For migrants, US journey ends with sigh of relief on a plane
It will be the first time on a plane for most of the undocumented families that arrive daily at the McAllen, Texas airport, holding envelopes that read “Please help me, I don’t speak English.”
The envelopes are not passports per se, but might as well be: Inside are the families’ boarding passes and negative Covid tests — everything they need to continue onward on their long journeys fleeing their home countries.
After risking their lives to travel hundreds of miles (kilometers) by bus, car, trailer and on foot, trekking dangerous routes controlled by drug traffickers, and crossing the Rio Grande River, they have finally arrived in the United States.
Everything is new for the dozens of families who come to the airport daily and mostly hail from rural areas: English, airplanes and even the escalator are novelties.
At least for the moment the sky is quite literally the limit as they wait to board their planes to go stay with relatives ahead of their immigration court dates.
‘There was no other option’
“We’re flying in the clouds!” shouts four-year-old Isaac from Honduras, nose pressed to the window, as the plane takes off from the southeast Texas border city. “I want to touch them.”
His mother, Lidia, is on the final stretch of her long journey to reunite with her husband and eldest son, age six, whom she has not seen in two years.
“It will be the happiest moment of my life to see my son again,” the 23-year-old said as she waited near the boarding gate to Houston for the first leg of their flight.
“We had to separate to find a better future for our children. There was no other option,” she said, citing hunger, poverty and violence in Honduras.
Her husband will not be at the Newark airport to pick her up — he is undocumented and fears arrest, so will send a friend to retrieve his family.
Lidia and her son were detained by US Customs and Border Protection (CBP) agents after crossing the Rio Grande near McAllen. Like other immigrants, she was held for several days while they took her fingerprints and recorded her contact information, before being taken for a Covid-19 test.
Then, like many families, she was released. She and her son walked to a Catholic shelter, the Humanitarian Respite Center, where she waited for her husband to send the plane tickets — with the shelter providing the envelopes that migrants take to the airport.
Within the next 60 days she is required to report to an Immigration and Customs Enforcement office near her final destination for her hearing “or face removal from the US,” according to a document border agents provided her.
Some 100,000 undocumented immigrants were detained by CBP in February alone after crossing the 1,950-miles border with Mexico, a number not seen since mid-2019 before the coronavirus pandemic. The official numbers for March, authorities say, will be even higher.

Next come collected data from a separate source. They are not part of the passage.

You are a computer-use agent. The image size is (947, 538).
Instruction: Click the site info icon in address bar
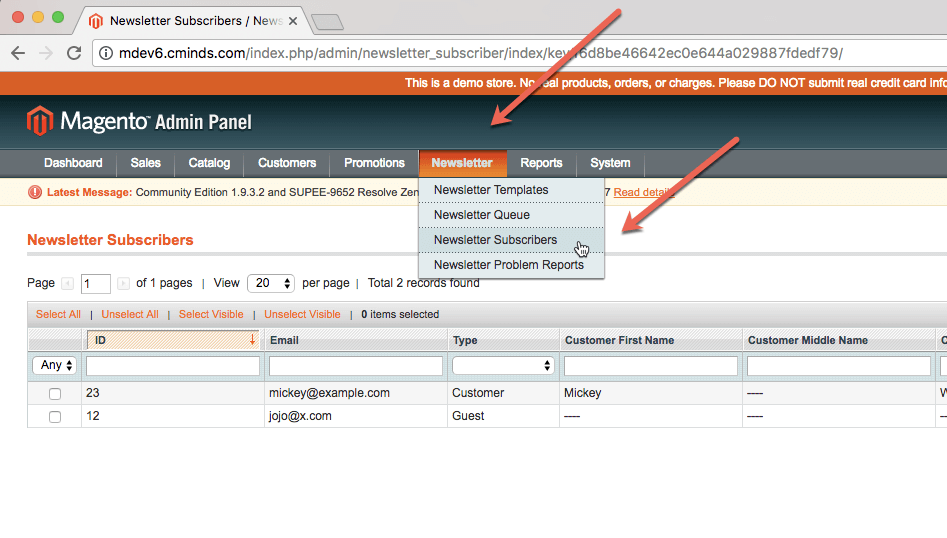[106, 54]
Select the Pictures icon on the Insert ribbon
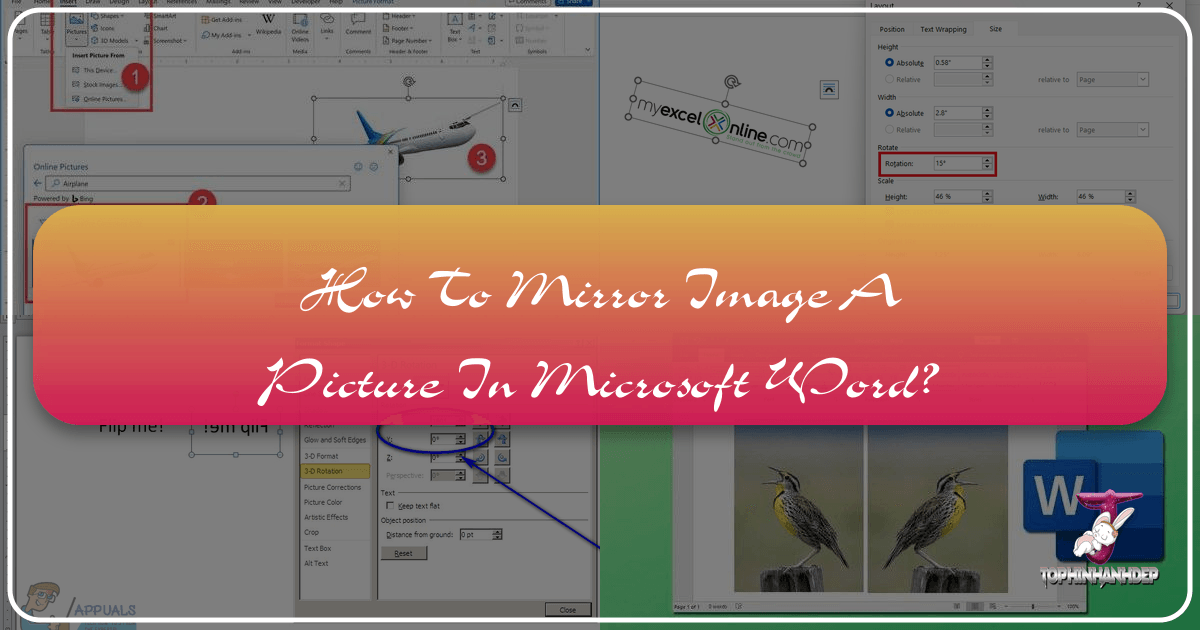This screenshot has height=630, width=1200. coord(76,18)
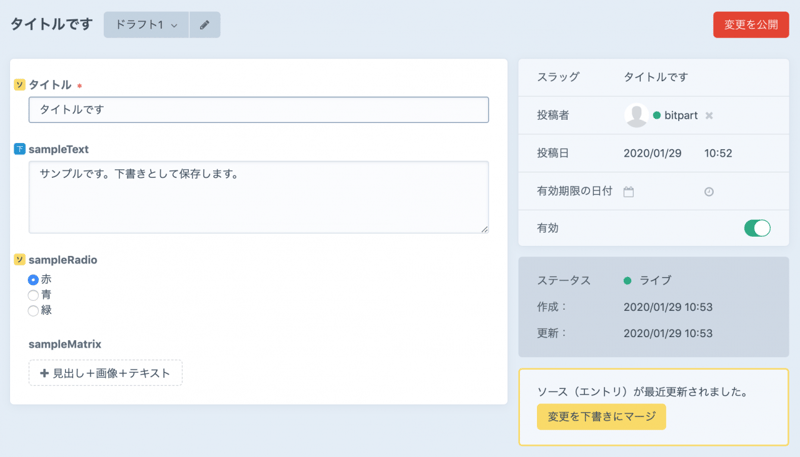The width and height of the screenshot is (800, 457).
Task: Click 変更を公開 publish button
Action: (750, 25)
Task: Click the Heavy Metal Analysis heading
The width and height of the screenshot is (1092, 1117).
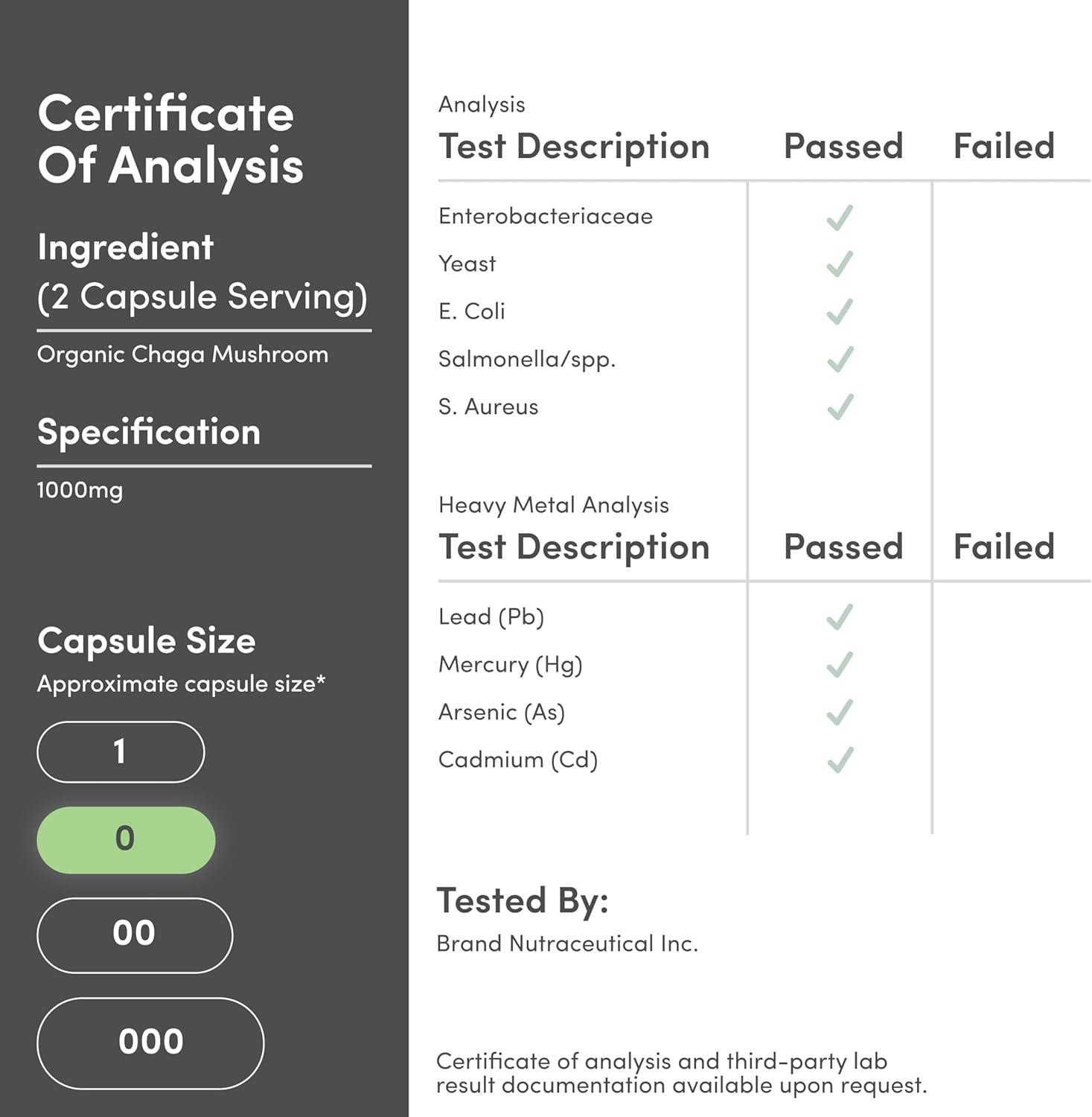Action: pos(553,505)
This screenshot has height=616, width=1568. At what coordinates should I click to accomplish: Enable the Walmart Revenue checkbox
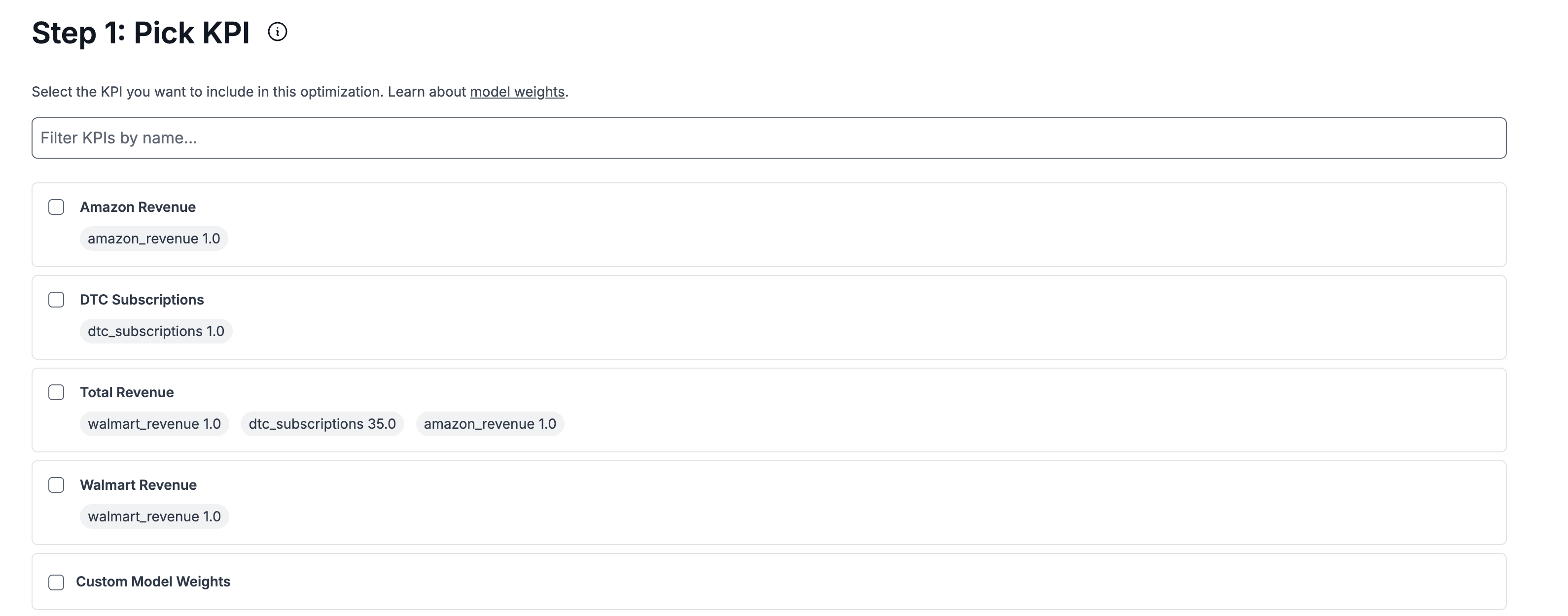56,484
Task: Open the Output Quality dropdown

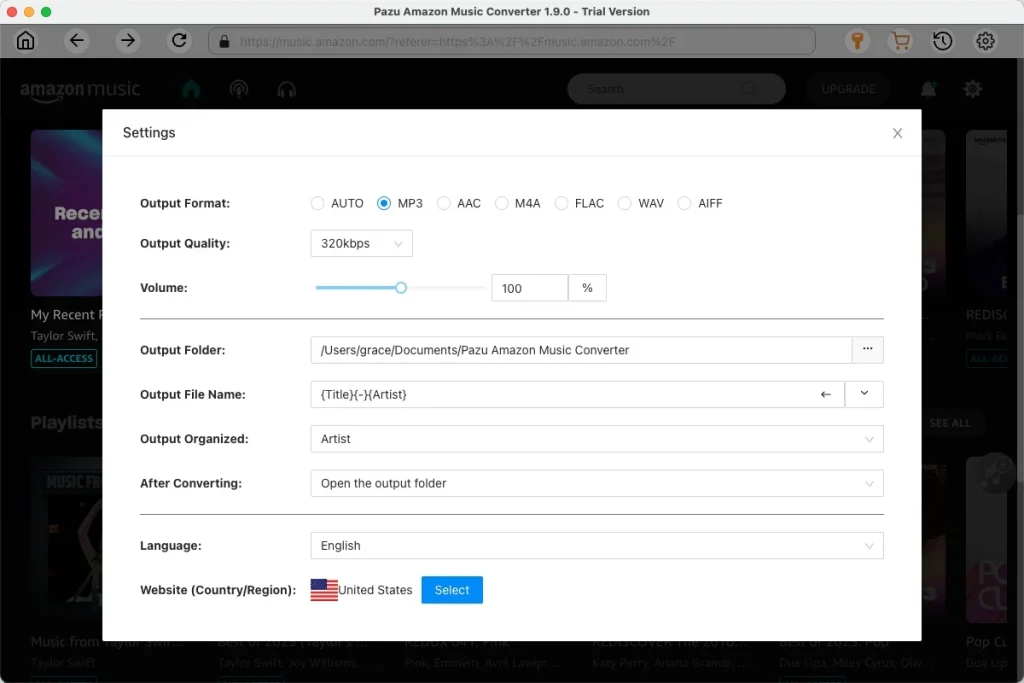Action: point(361,243)
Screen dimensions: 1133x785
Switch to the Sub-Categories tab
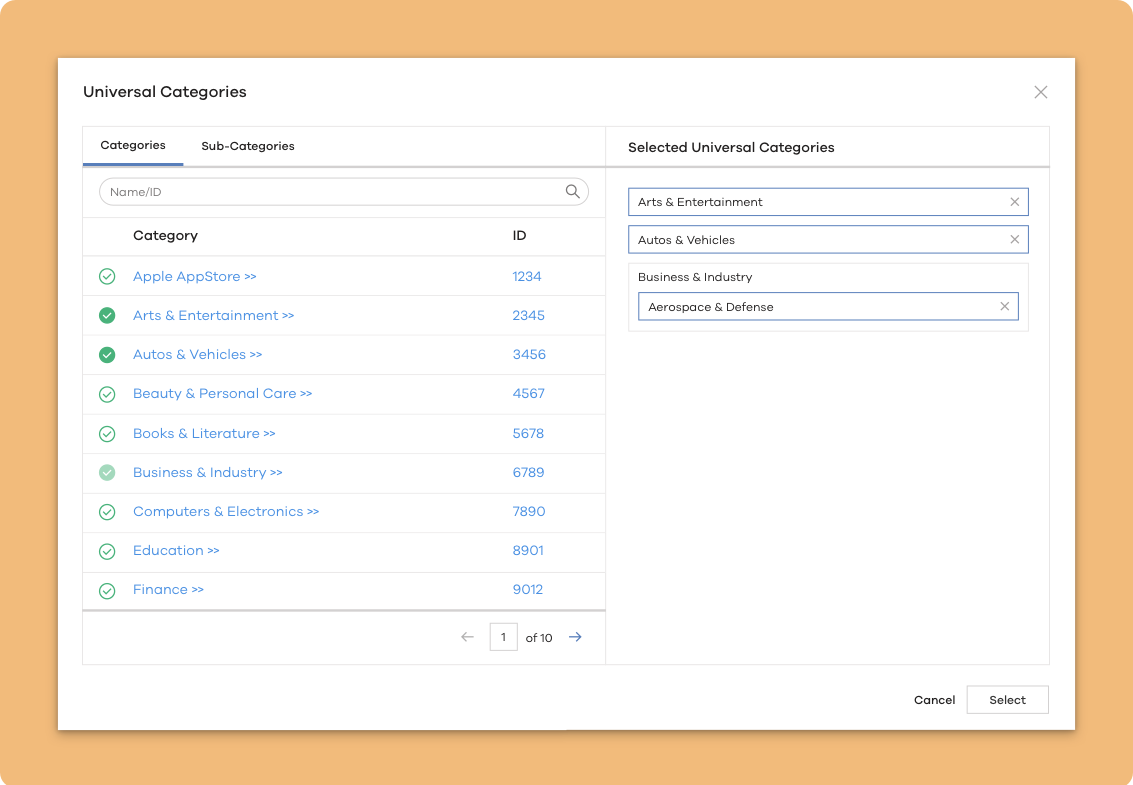tap(247, 146)
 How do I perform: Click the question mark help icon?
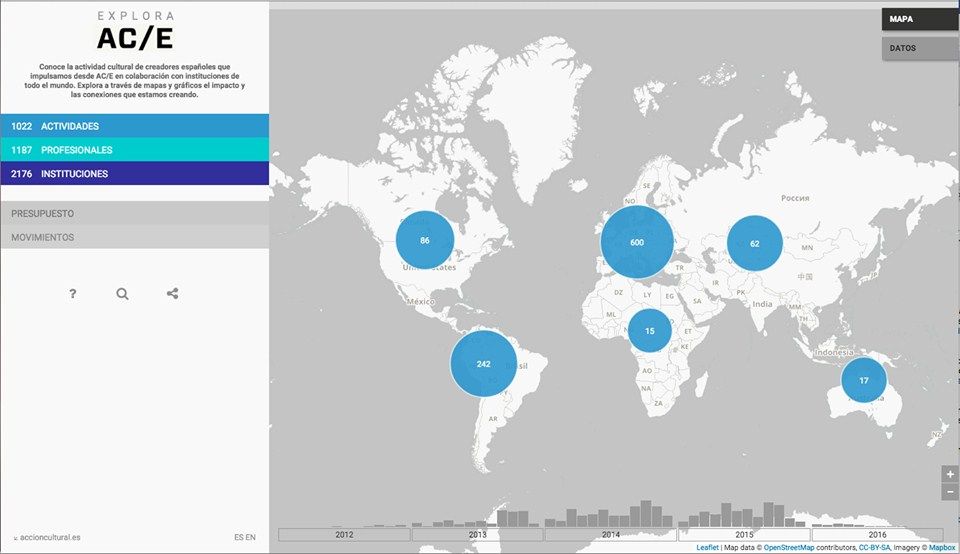[x=72, y=294]
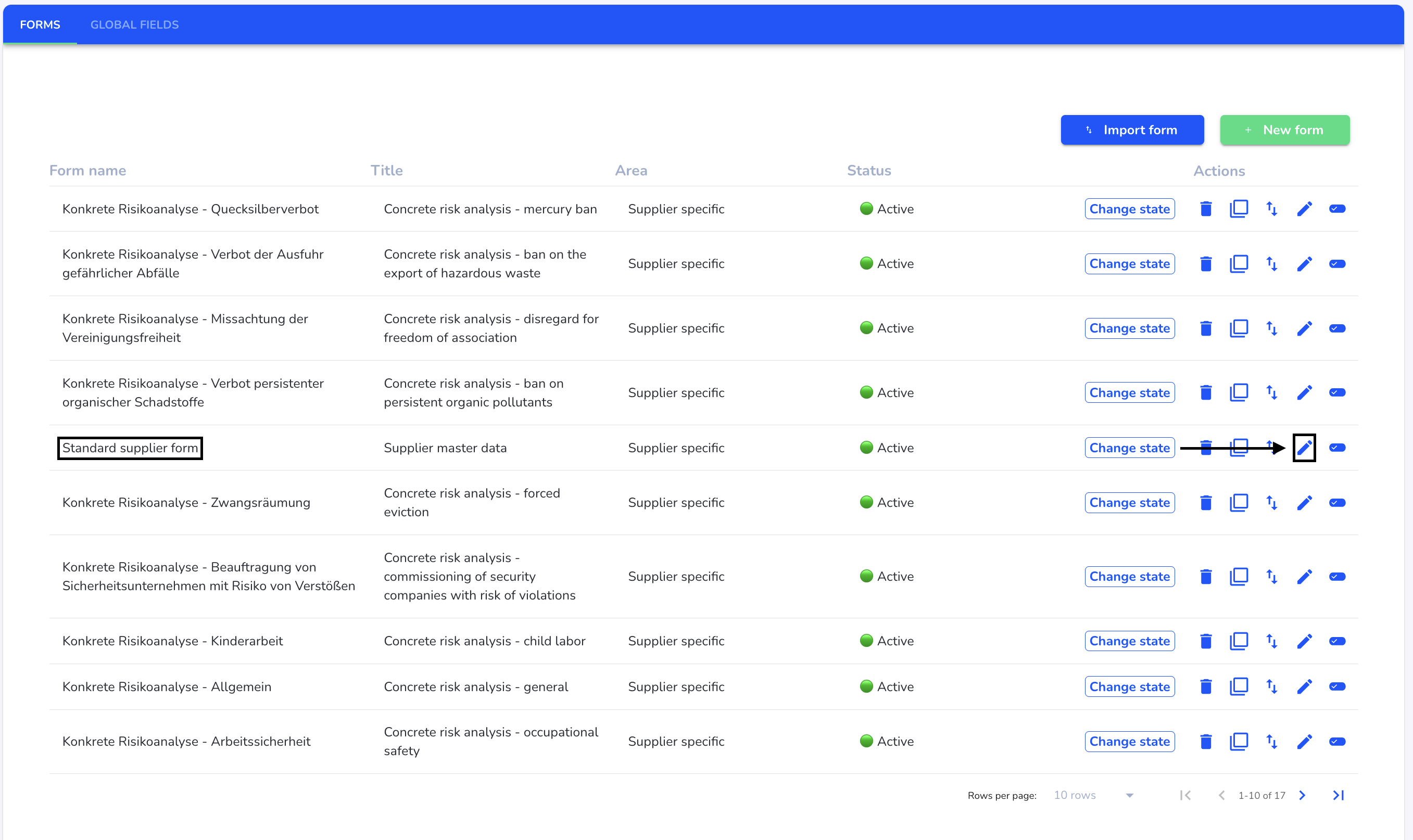Click the edit icon for Standard supplier form

point(1304,447)
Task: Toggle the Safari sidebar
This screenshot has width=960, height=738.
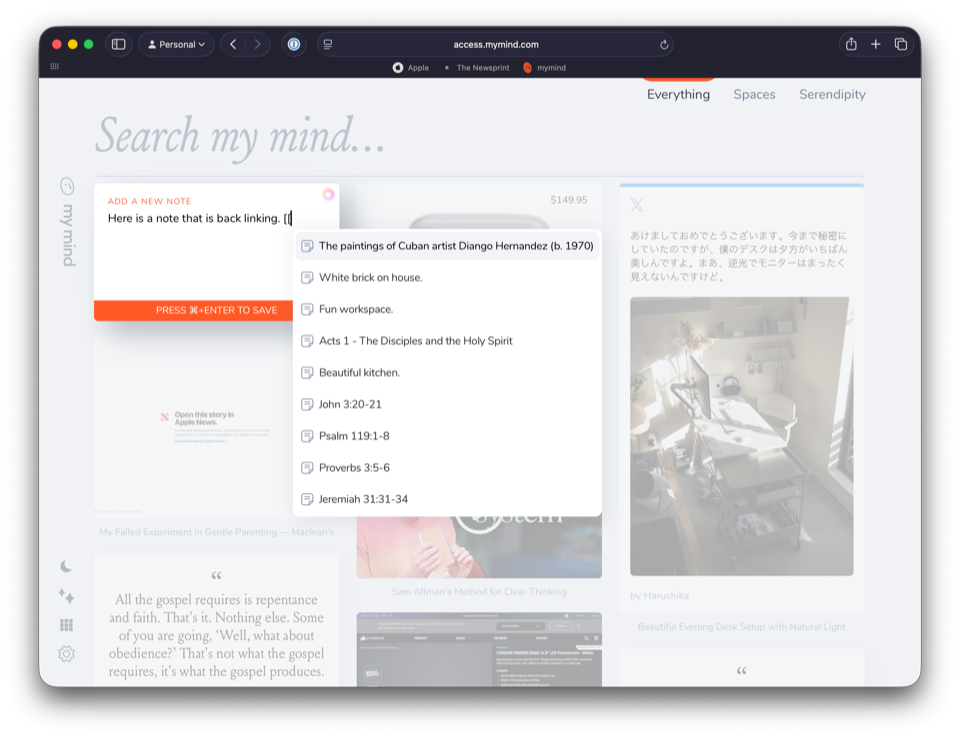Action: coord(118,44)
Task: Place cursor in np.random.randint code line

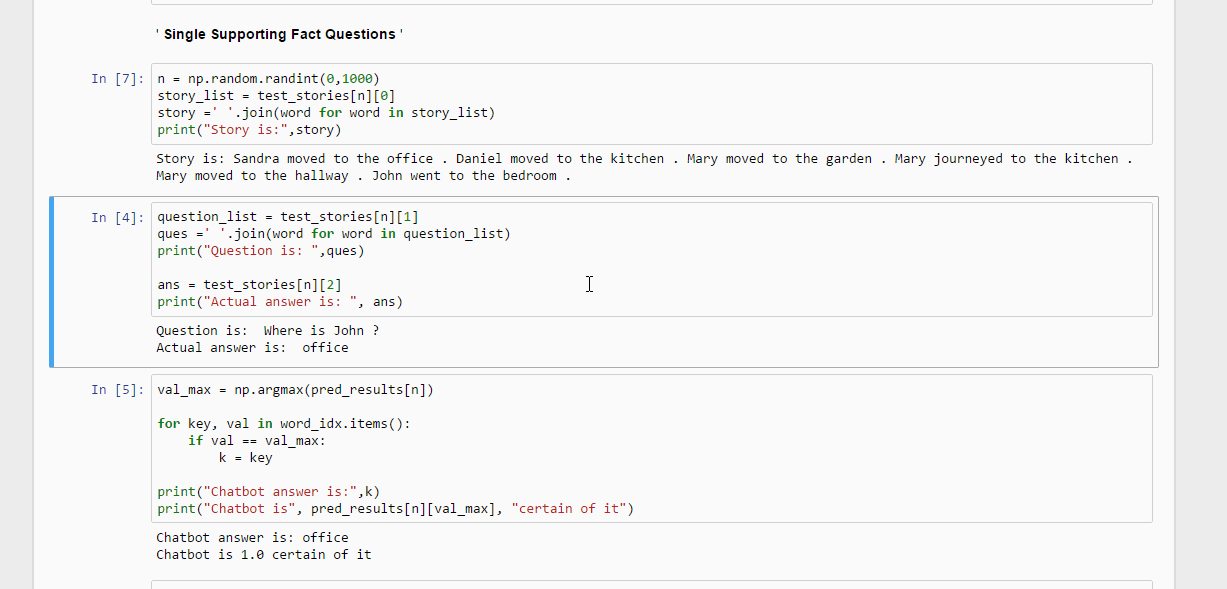Action: pos(268,79)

US President Joe Biden’s administration has warned that the border is not open, but he is not deporting the increasing number of minors who arrive alone nor separating families with children, in contrast with his predecessor Donald Trump.
‘The plane is a pleasure’
Dania, a 24-year-old Honduran woman also traveling with a child, said she had gone “through very difficult times in Mexico. We were hungry, sleep-deprived, it was exhausting and sometimes risky.”
Migrants report the worst part of the trip can be crowded, unventilated trailers.
“We spent 16 hours in a trailer with 200 people, the men all standing in the front, sweating profusely, sometimes shouting out that they were dying, that they were passing out, and water was thrown on them,” one Honduran mother said. Now, she is traveling by plane for the first time.
Valeriano, a Guatemalan who grew corn and beans back home, is about to board a flight to New York with his six-year-old son.
Four years ago, members of a cartel killed his bother after he refused to sell drugs, Valeriano said through tears. The cartel wanted to recruit him as well.
“I fled to Belize. They told me they would kill me if I didn’t leave, that they would kill my children.”
“Our trip was terrible,” he said. “Now, the plane is a pleasure, even if I am a little nervous and am afraid of heights.”
Arriving at LaGuardia Airport in New York, Dania, the 24-year-old Honduran, and her child were greeted by her husband, Samuel. The family hugged, and the father picked up his son excitedly.
“Later, we will go buy whatever you want,” he said with a smile.